*** Opening of GIVEN RECORDS ***

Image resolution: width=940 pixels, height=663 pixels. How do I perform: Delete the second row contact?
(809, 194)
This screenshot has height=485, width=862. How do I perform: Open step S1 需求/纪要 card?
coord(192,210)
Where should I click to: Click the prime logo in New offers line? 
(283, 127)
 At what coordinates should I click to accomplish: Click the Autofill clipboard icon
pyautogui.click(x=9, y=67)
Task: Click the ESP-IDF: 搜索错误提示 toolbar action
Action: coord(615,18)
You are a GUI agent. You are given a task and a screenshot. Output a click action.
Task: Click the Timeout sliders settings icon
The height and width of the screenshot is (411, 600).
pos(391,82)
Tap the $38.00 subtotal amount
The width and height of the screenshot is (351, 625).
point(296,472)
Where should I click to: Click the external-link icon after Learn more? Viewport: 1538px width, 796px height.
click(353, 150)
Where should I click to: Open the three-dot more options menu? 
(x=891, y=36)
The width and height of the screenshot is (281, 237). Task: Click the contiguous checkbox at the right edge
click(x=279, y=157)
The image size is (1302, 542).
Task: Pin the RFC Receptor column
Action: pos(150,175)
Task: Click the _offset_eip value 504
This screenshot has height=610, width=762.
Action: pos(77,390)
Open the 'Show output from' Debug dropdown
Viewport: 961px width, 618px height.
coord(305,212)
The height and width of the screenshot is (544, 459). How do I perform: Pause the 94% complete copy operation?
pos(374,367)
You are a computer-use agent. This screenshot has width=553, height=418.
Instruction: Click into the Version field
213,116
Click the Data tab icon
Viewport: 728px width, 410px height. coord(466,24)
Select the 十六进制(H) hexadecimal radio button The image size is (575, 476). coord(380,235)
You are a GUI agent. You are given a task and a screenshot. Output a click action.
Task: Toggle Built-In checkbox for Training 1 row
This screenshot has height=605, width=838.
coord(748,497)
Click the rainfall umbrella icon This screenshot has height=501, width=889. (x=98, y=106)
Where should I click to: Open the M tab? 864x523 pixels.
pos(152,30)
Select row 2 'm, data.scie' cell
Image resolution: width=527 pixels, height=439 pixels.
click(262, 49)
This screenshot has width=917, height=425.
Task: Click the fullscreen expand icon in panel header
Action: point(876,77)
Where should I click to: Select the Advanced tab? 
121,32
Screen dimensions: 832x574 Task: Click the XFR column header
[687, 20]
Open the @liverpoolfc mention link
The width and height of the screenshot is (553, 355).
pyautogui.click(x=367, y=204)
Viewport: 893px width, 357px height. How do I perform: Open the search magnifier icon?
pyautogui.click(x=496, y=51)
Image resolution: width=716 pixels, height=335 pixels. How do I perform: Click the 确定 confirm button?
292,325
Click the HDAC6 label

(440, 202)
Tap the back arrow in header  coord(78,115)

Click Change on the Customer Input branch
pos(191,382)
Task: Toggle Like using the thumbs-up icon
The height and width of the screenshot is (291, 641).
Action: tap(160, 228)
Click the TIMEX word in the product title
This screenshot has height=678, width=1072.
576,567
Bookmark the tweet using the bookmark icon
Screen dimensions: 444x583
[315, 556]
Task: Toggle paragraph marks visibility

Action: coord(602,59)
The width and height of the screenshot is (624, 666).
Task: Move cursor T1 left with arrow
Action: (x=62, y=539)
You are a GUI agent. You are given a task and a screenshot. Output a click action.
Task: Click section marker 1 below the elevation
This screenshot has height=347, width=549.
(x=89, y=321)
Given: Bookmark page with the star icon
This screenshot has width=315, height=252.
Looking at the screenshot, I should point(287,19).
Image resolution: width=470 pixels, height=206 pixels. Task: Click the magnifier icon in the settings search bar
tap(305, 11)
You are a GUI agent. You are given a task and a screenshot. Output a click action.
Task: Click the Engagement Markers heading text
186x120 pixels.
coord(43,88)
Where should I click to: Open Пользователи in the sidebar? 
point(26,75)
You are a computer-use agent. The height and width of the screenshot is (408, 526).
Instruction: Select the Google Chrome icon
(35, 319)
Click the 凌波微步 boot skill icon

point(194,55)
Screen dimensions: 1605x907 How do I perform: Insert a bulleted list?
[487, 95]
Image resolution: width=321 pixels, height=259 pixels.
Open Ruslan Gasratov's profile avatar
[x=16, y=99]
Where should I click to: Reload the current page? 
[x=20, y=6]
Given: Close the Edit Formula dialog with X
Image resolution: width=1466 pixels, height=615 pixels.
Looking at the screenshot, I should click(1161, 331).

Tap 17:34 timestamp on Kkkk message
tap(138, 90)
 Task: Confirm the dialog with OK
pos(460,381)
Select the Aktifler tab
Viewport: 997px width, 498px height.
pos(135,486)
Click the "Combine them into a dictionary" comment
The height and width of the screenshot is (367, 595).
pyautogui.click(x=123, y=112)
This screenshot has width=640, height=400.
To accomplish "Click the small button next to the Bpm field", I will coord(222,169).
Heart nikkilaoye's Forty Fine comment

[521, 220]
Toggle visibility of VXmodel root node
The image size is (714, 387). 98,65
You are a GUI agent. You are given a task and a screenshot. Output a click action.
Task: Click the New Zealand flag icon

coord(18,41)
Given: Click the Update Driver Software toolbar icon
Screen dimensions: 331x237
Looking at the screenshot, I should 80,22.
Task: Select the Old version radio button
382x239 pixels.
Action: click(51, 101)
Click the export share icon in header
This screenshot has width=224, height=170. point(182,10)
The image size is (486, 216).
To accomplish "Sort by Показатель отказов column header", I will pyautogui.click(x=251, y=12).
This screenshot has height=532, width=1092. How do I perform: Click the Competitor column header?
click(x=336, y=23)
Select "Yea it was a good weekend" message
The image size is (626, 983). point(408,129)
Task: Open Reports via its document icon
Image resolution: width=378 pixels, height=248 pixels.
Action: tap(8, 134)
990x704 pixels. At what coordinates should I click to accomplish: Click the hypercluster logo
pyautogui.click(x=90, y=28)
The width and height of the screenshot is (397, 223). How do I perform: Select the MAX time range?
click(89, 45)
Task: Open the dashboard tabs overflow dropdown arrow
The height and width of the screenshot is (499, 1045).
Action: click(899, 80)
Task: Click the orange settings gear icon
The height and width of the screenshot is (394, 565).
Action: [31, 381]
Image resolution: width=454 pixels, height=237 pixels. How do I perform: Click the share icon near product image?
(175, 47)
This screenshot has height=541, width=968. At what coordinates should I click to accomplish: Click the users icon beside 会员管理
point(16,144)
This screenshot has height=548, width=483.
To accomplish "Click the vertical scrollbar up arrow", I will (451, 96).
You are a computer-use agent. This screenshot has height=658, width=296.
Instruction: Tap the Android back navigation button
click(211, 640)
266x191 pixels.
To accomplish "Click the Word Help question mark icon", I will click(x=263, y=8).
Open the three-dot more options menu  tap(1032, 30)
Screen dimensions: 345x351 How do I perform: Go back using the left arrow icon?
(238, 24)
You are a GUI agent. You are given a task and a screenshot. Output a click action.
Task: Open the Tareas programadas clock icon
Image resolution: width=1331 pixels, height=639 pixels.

*** Close of GIVEN RECORDS ***

● **TASK**: Take every line above carrying "computer" and return it.

● **COMPLETED TASK**:
You are a computer-use agent. This screenshot has width=553, height=418.
You are a computer-use agent. The height and width of the screenshot is (408, 526).
You are a computer-use agent. This screenshot has height=658, width=296.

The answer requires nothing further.